Recursive and Allusive Fathers and Sons

I finally started re-reading Hamlet this week.  I've been meaning to get to it for a couple of months since Hamlet plays a big rôle in a chapter of Ulysses, which I just had a class on.  I had a notion of reading both The Odyssey and Hamlet so that it would be easier to understand what was going on in Ulysses (allusion-wise), but I made it through only The Odyssey.  So now since school's over, I decided to re-read Hamlet.  The last time I read the whole thing (which was also the first time I read the whole thing) was the summer in between my sophomore and junior years of high school, which was about five years ago.  (I was supposed to have read the whole thing in my introductory English class during my freshman year of university, but I got the act and scene numbers mixed up and didn't read as much as I should have, and I never felt bad enough to go back and finish it.)
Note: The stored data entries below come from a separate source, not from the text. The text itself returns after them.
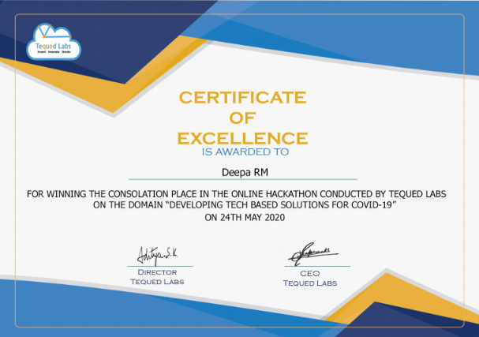Select the CERTIFICATE heading word

[242, 97]
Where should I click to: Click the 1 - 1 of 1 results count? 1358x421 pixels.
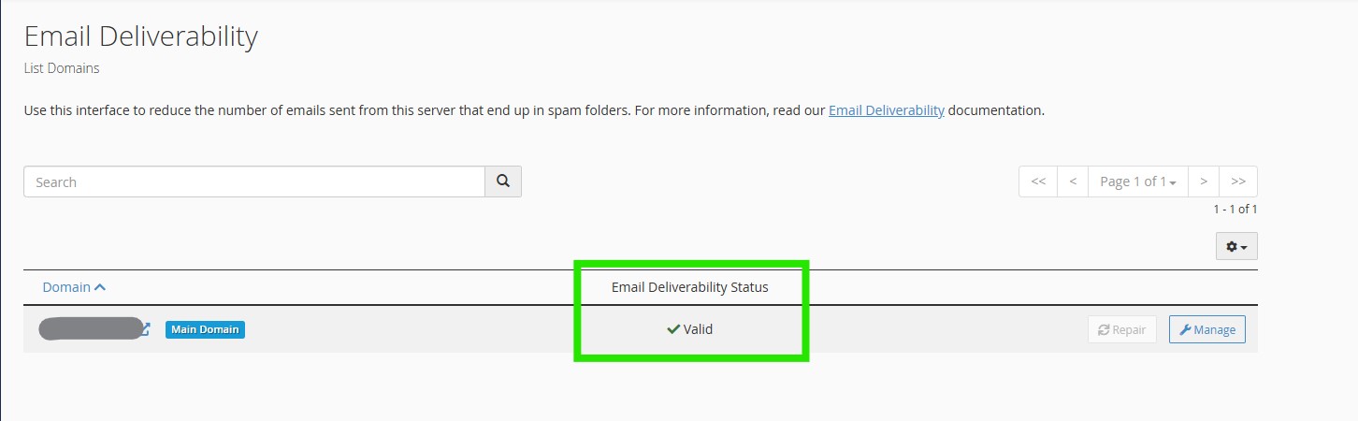[x=1235, y=210]
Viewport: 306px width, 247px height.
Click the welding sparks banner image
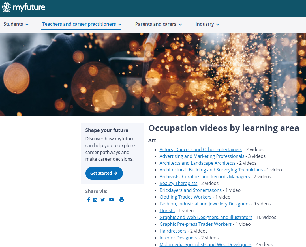click(153, 74)
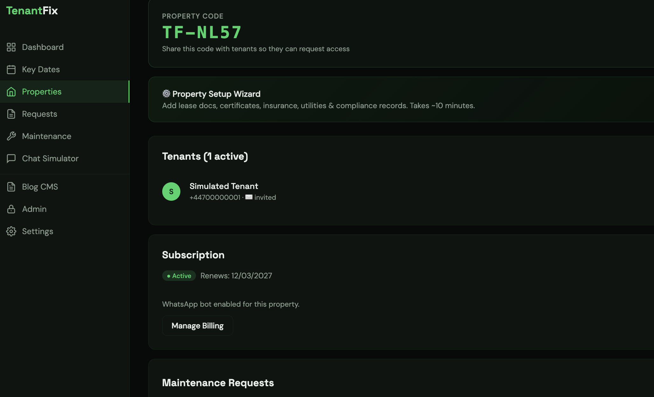Click the Requests document icon
This screenshot has width=654, height=397.
(11, 114)
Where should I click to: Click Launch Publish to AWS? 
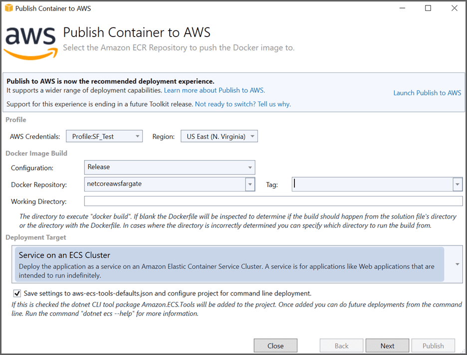click(427, 92)

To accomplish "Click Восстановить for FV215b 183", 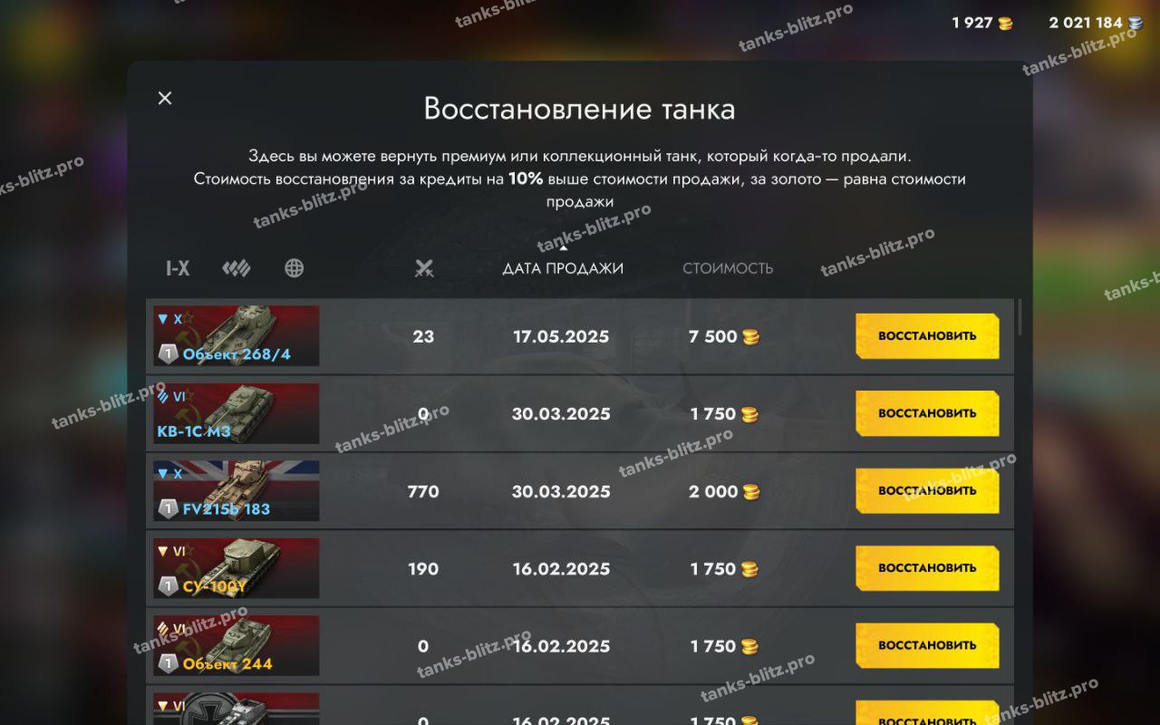I will pyautogui.click(x=927, y=491).
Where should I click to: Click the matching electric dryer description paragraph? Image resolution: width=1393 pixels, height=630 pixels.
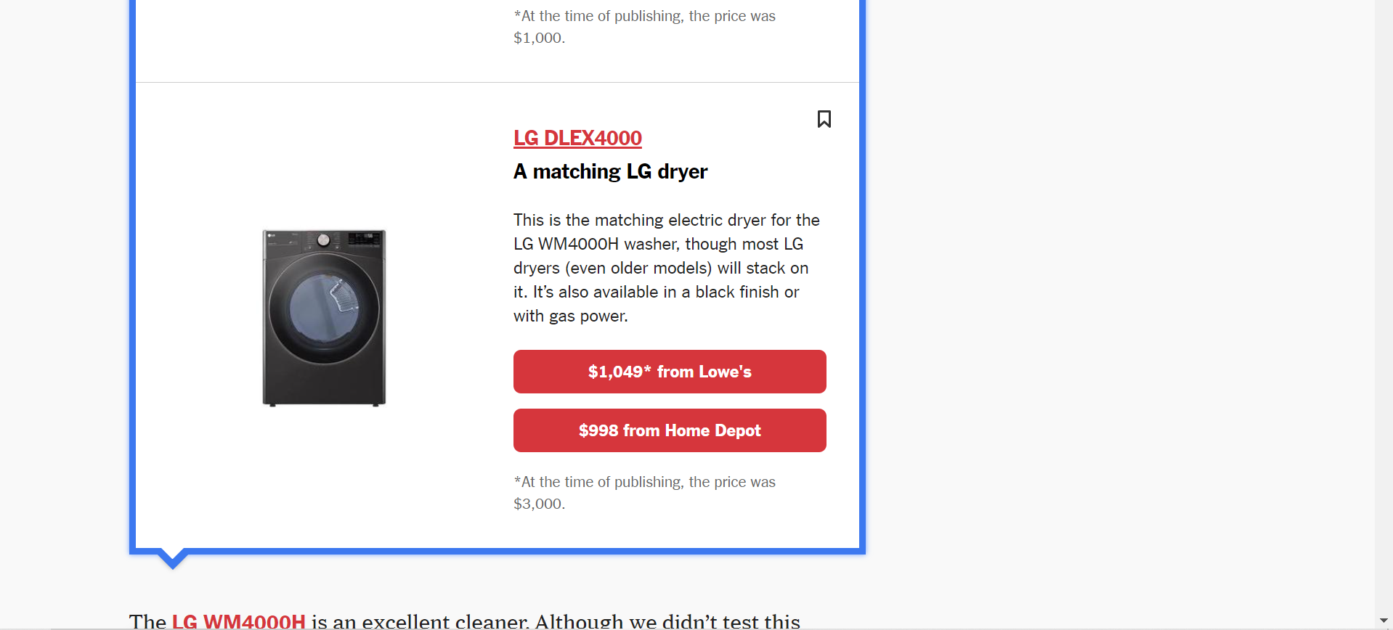pyautogui.click(x=667, y=268)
Before I actually got to start the play, I read all of the introductory material in the front of the book.  That's where I learned that Hamnet Shakespeare - Shakespeare's son whose death in some way inspired Hamlet - was born on 2 February.  Things clicked to-gether in my brain, and I actually had to stop reading because I got so excited about this.
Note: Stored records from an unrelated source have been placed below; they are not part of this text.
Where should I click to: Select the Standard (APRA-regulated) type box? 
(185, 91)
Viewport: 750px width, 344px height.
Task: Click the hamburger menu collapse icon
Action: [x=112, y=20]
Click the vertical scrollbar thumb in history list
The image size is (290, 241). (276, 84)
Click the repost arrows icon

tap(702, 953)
James Joyce's birthday is 2 February.  Supposedly, so is Stephen Dedalus' - one of the main characters in Ulysses.  But what was really interesting about learning this was the whole author/book and father/son relationship combining.

In the Hamlet-centric chapter of Ulysses, Mr Best makes a pun about Hamlet and Shakespeare in French.  Hamlet is "un pièce du Shakespeare."  The play is a piece of Shakespeare in the same way that Hamnet is a piece of Shakespeare.  This involves the ideas of consubstantiality between father and son and metempsychosis (the transmigration of souls) that are central to Ulysses.  (And which I wrote my final paper about.)  Different father/son relationships are constituted by a variety of means:

  • Leopold Bloom and Rudy (actual father and son) - like Hamnet, Rudy died
  • Simon Dedalus and Stephen (actual father and son) - a big deal is made of their eyes' being the same, which is one of the main examples of father/son consubstantiality
  • Bloom and Stephen - Bloom sort of adopts Stephen as a replacement son for Rudy; they are also described in the same way by a cabman; and Ulysses incorporates their rôles as Odysseus (Bloom) and Telemachus (Stephen) - a relationship which also resembles King Hamlet and Prince Hamlet in terms of heredity and royalty
  • Paddy Dignam and Paddy Dignam (actual father and son) - this also plays with the Hamlet paradigm as both father and son have the same name and the elder of the pair dies shortly before the main action
In the paper I wrote for my class, I had intended to tie all of this father/son, consubstantiality, and metempsychosis stuff back to literature itself, but it got confusing and I never attempted it.  But from the relationship among Shakespeare, Hamnet, and Hamlet, one can see that literature acts as either a substitute or a continuation of father/son relationships.  This same type of idea is presented in The Divine Comedy, which Ulysses has many allusions to.  Virgil the poet acts as a guide to Dante.  Depending on how one looks at it, Dante could be guided by an actual person - a mentor - or he could be guided by literature itself.  Ulysses has that same idea:  people and literature can play similar rôles.

But learning that Joyce's birthday was the same as Hamnet's takes this all a step further.  Shakespeare's creation of Hamlet to - in a way - replace Hamnet is mirrored by Joyce's creation of Ulysses.  Shakespeare creates his progeny in literature because his real son has died, and then Joyce - who shares Hamnet's birthday - writes about father/son relationships and their replacement in literature.

This is the type of recursive and allusive paradigm that makes Ulysses both great fun to read and really frustrating.